- Collected data -
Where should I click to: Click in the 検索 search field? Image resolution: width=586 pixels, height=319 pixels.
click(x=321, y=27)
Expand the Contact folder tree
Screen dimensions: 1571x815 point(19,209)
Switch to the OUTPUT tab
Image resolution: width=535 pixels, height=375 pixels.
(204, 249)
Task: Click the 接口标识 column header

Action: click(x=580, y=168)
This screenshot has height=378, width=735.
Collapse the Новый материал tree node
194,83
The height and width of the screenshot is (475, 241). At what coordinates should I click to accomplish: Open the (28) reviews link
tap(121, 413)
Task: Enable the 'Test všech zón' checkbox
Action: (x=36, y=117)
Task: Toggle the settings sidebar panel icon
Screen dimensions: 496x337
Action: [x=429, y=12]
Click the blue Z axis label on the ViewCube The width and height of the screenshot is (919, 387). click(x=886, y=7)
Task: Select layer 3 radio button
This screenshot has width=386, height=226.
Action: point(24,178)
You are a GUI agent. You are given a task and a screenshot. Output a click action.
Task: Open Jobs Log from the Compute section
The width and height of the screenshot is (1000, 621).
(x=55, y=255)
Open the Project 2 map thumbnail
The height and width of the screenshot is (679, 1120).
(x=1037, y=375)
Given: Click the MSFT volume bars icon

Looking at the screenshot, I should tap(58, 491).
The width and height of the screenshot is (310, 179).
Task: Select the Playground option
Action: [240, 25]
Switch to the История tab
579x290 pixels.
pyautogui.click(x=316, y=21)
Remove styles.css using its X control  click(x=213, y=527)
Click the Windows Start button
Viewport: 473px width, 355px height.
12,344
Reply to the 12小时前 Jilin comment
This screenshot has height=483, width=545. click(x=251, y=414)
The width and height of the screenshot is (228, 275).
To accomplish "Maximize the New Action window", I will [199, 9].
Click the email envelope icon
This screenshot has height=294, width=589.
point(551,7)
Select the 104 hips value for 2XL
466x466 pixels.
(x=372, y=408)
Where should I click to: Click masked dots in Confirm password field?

- ABOUT THIS TASK -
Out of the records, collect only those lines that contain the string "Switch".

- SOLUTION FOR THIS EXERCISE -
Switch to the OUTPUT tab
Switch to the История tab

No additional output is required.